The condition, in which death can be triggered suddenly by exercise or other stresses that tax the heart, often occurs at birth, physicians said yesterday, but medical examiner James C. Beyer said that it may never be known how Robinson developed the fatal condition.
Physicians said that enlarged hearts generally result in early death, and that it was unlikely that Robinson's collapse was due to an excessive workout at the school. The condition is difficult to detect in routine physicals and, even if Robinson's condition had been detected, "There's little that can be done about it," said Mohamed K. Mardini, a pediatric cardiologist at Fairfax Hospital.
Robinson, of the 2800 block of Hollywood Road near Falls Church, was working out lightly with other teammates about 10:15 a.m. Monday when he collapsed, school officials said.
Two trainers administered cardiopulmonary resuscitation before Robinson was flown by helicopter to Fairfax Hospital. Doctors worked on him more than an hour before he was pronounced dead at 11:41 a.m.
The medical examiner's office will conduct toxicological tests, which Beyer said are routine. The results are expected in two to three weeks.
Robinson, who was 6 feet 2 and about 270 pounds, was a tackle. He played frequently last year and was expected to be one of the team's starters this year.
The school's coach, Karl Buckwalter, who was overseeing his first football practice at McLean on Monday, could not be reached for comment, and Robinson's parents declined to comment.
Officials at McLean High School barred reporters from the school's practice field yesterday, and declined to comment on the autopsy report. All calls were referred to the Fairfax County Public Schools central administrative office.

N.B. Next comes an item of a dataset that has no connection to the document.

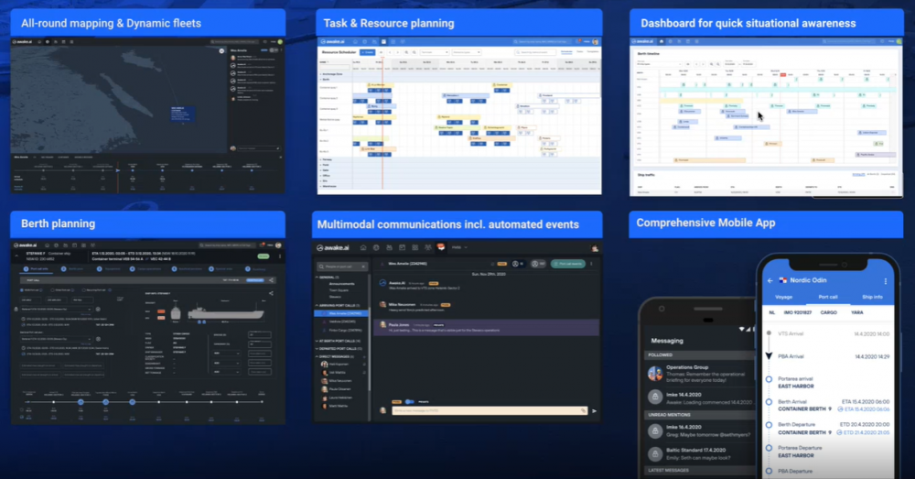The height and width of the screenshot is (479, 915).
Task: Open the three-dot menu in Nordic Odin app
Action: 883,279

"We follow the regulations of the people who know sports and know medicine," said Dolores Bohen, a school spokeswoman. "For us it was really important that we know any youngster who participates in sports in Fairfax have a required physical examination."

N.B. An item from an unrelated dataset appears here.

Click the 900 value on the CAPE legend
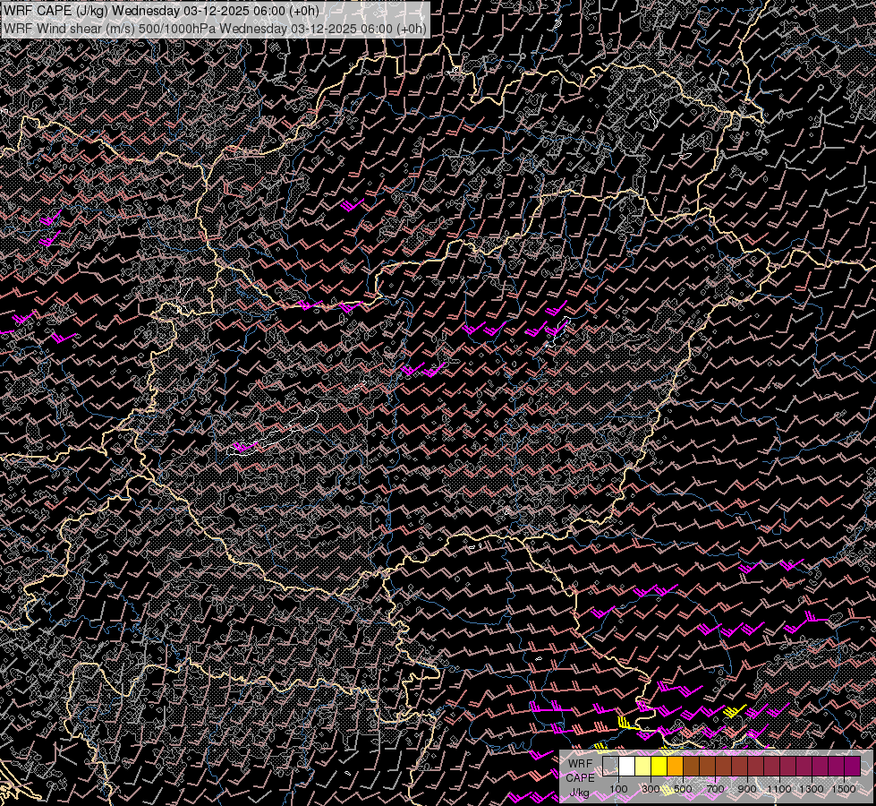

Robinson had passed a physical Saturday at the Emergency USA clinic in Fairfax, not at Group Health as earlier reported. However, physicians yesterday said that only sophisticated and expensive tests can detect enlarged hearts.
It could not be learned yesterday whether Robinson knew of his heart problem. A relative said no one in the Robinson family had a history of heart problems.
Doctors suggested that enlarged hearts usually lead to death sooner or later. "It would have happened to him doing something else," Mardini said.
Death among people who have enlarged hearts generally is triggered by heat or exercise. Exercise in itself would not cause the heart to thicken to a dangerous degree, Mardini said.
An enlarged heart is detected by ultrasound scan during a test that costs about $300, said Dennis Rivenburgh, a certified athletic trainer and administrator of the Shady Grove Center for Sports Medicine. Unless an irregular heartbeat is detected using traditional means, an ultrasound test is not called for, Rivenburgh and other doctors said.
A person with an enlarged heart often has a normal heartbeat, doctors said.
Physicians yesterday said that death from an enlarged heart is no more common for athletes than for other people. However, athletes' deaths often get more attention because of their prominence.
Robinson was the first Washington-area high school student to die after school-sponsored athletic activity since Linthicum, Md., senior Jonathan Ausby III, 17, who died of an enlarged heart three years ago during a basketball game.